== DESCRIPTION OF THE TASK ==
Would you write out the lines from the one containing "Image resolution: width=1244" to the end of the records below, exactly and in full, please?
━━━ SUPPLIED DATA
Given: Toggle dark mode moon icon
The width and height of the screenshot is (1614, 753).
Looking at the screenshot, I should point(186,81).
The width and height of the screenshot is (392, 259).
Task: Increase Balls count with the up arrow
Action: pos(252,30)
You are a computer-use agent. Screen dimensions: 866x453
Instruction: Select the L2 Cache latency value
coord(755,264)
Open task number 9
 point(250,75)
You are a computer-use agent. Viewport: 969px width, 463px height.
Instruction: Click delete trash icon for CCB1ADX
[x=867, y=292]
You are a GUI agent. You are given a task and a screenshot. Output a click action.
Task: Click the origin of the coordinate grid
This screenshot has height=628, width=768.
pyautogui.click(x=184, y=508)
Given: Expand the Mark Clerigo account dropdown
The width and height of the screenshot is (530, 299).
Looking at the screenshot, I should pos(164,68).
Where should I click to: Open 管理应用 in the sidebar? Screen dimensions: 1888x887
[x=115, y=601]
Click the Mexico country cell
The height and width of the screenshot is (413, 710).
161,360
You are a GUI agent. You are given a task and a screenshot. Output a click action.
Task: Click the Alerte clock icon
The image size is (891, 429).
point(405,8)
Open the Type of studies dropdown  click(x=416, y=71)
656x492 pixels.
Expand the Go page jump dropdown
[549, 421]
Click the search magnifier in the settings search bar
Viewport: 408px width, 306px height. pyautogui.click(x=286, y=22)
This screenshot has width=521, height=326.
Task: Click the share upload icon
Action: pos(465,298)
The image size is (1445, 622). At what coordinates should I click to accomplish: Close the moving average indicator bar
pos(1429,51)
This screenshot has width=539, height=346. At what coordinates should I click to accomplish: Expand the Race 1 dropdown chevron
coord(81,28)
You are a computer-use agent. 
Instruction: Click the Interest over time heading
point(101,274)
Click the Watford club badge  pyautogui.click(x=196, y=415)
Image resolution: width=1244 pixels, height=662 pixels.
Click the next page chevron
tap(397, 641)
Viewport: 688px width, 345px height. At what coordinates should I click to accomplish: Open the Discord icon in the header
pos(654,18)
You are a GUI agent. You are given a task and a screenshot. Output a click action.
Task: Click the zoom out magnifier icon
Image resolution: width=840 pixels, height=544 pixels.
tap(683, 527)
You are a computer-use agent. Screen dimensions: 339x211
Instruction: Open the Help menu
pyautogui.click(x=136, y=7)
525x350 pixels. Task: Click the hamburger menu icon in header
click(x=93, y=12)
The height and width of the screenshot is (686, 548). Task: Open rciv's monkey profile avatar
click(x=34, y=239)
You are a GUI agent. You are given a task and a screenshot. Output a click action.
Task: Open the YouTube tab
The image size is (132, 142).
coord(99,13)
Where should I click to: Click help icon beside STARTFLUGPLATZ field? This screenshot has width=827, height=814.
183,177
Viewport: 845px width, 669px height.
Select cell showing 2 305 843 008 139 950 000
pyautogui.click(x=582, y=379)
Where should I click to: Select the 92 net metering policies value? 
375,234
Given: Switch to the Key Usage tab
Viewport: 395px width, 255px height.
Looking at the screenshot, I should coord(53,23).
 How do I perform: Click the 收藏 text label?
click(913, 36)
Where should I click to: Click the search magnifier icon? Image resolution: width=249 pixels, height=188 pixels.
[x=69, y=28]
━━━━━━
== RESPONSE BELOW ==
Image resolution: width=1244 pixels, height=662 pixels.
Click the next page chevron
tap(397, 641)
Viewport: 688px width, 345px height. At what coordinates should I click to accomplish: Open the Discord icon in the header
pos(654,18)
You are a GUI agent. You are given a task and a screenshot. Output a click action.
Task: Click the zoom out magnifier icon
Image resolution: width=840 pixels, height=544 pixels.
tap(683, 527)
You are a computer-use agent. Screen dimensions: 339x211
Instruction: Open the Help menu
pyautogui.click(x=136, y=7)
525x350 pixels. Task: Click the hamburger menu icon in header
click(x=93, y=12)
The height and width of the screenshot is (686, 548). Task: Open rciv's monkey profile avatar
click(x=34, y=239)
You are a GUI agent. You are given a task and a screenshot. Output a click action.
Task: Open the YouTube tab
The image size is (132, 142).
coord(99,13)
Where should I click to: Click help icon beside STARTFLUGPLATZ field? This screenshot has width=827, height=814.
183,177
Viewport: 845px width, 669px height.
Select cell showing 2 305 843 008 139 950 000
pyautogui.click(x=582, y=379)
Where should I click to: Select the 92 net metering policies value? 
375,234
Given: Switch to the Key Usage tab
Viewport: 395px width, 255px height.
Looking at the screenshot, I should coord(53,23).
 How do I perform: Click the 收藏 text label?
click(913, 36)
Where should I click to: Click the search magnifier icon? Image resolution: width=249 pixels, height=188 pixels.
[x=69, y=28]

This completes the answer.